Abbreviations: A, aflibercept; BSC, basic supportive care; BV, bevacizumab; C, cetuximab; CPT-11, irinotecan; CT, chemotherapy; FOLFIRI, infusional 5-fluorouracil/bolus folinic acid/irinotecan; FOLFOX4, infusional 5-fluorouracil/bolus folinic acid/oxaliplatin; HR, hazard ratio; mCRC, metastatic colorectal cancer; NR, not reported; OR, odds ratio; OS, overall survival; P, panitumumab; PFS, progression-free survival; R, regorafenib; RR, response rate.

Conclusion

Treatment of mCRC involves the use of active cytotoxic drugs and biological agents, either in combination or as single agents. Until recently, the only biological agent with proven first-line efficacy was bevacizumab, but options have expanded from the data generated with anti-EGFR monoclonal antibodies. Anti-EGFR agents can be added to first-line FOLFIRI or FOLFOX in patients whose tumors express RAS wt. These agents may improve outcomes when added to chemotherapy, particularly in PFS and, in the case of cetuximab, OS and ORR. The selection of first-line therapy should be based on the individual treatment goals after considering the efficacy and tolerability of each regimen.
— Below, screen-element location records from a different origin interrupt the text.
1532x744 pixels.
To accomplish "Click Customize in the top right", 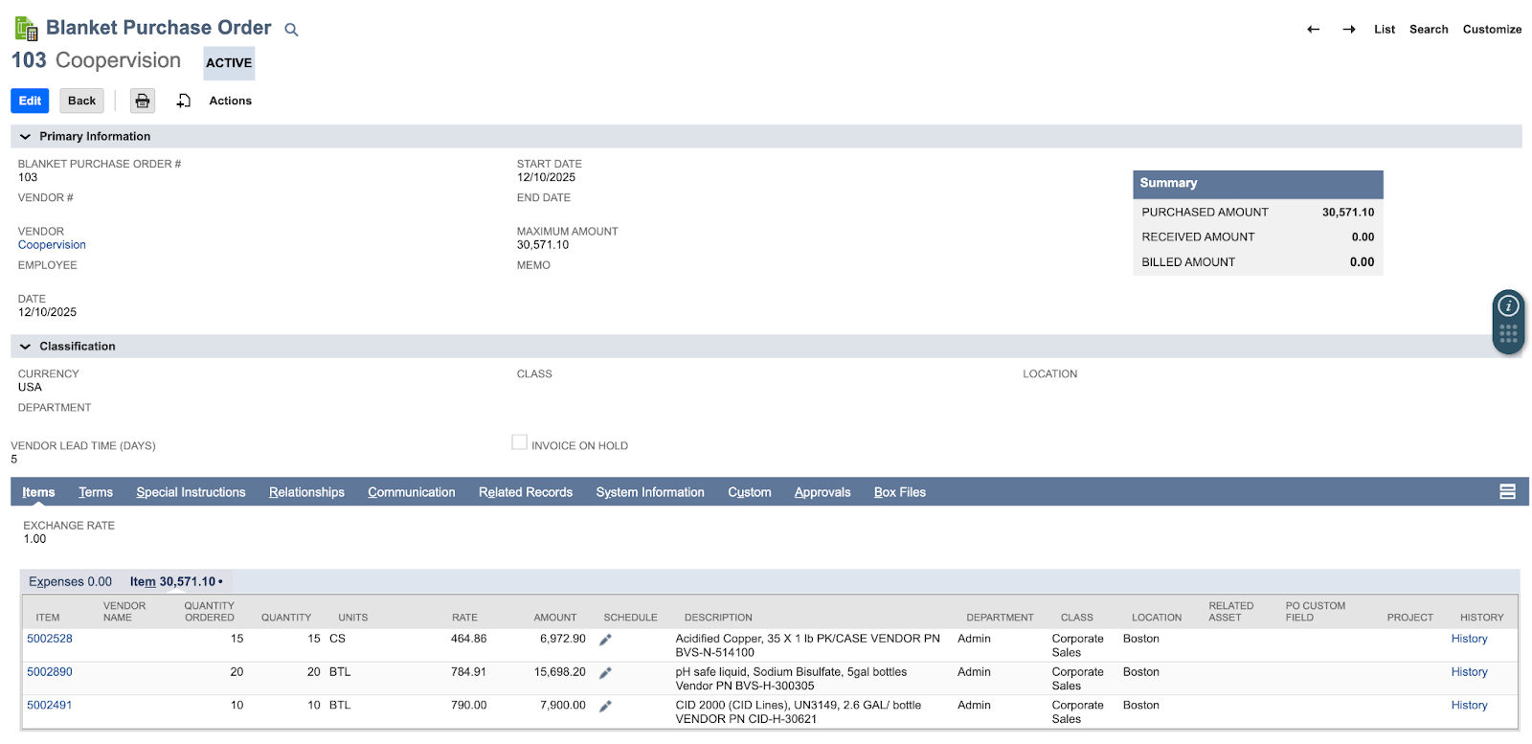I will coord(1491,30).
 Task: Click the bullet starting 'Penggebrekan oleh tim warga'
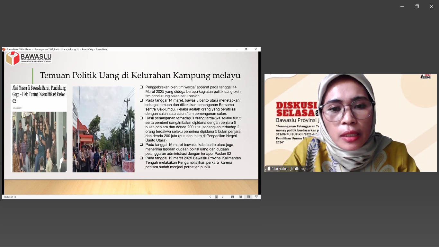click(192, 91)
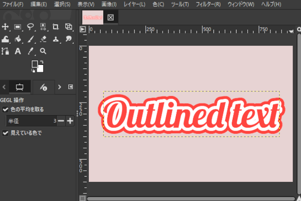Select the Color Picker eyedropper tool
Image resolution: width=301 pixels, height=201 pixels.
(x=31, y=51)
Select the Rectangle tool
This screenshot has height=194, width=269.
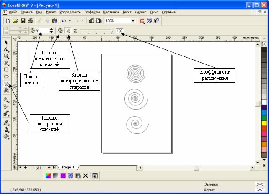(6, 70)
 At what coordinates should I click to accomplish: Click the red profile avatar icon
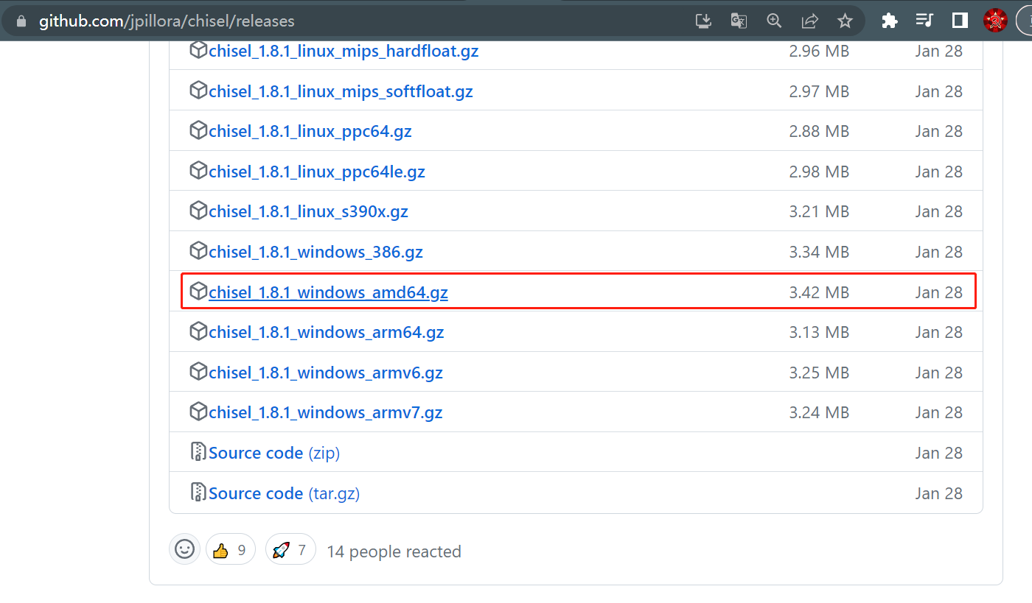coord(995,21)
For patients with metastases confined to the liver, surgical resection offers a potentially curative approach. For initially unresectable lesions, treatment regimens offering high response rates may produce sufficient tumor shrinkage to permit complete resection. Regimens with high response rates are also preferable for patients requiring symptom relief or for those with large tumor burdens. The choice between intensive and nonintensive management also depends on other factors, including the patient’s functional status, comorbidities, and desires. A sequential single-agent strategy or an intermittent approach (combination therapy followed by maintenance) may minimize toxicity and be appropriate for patients who are not surgical candidates, irrespective of treatment response. Finally, the choice of second or further chemotherapy lines is closely related to the drugs used in prior-line treatment and has been shown to improve both PFS and OS.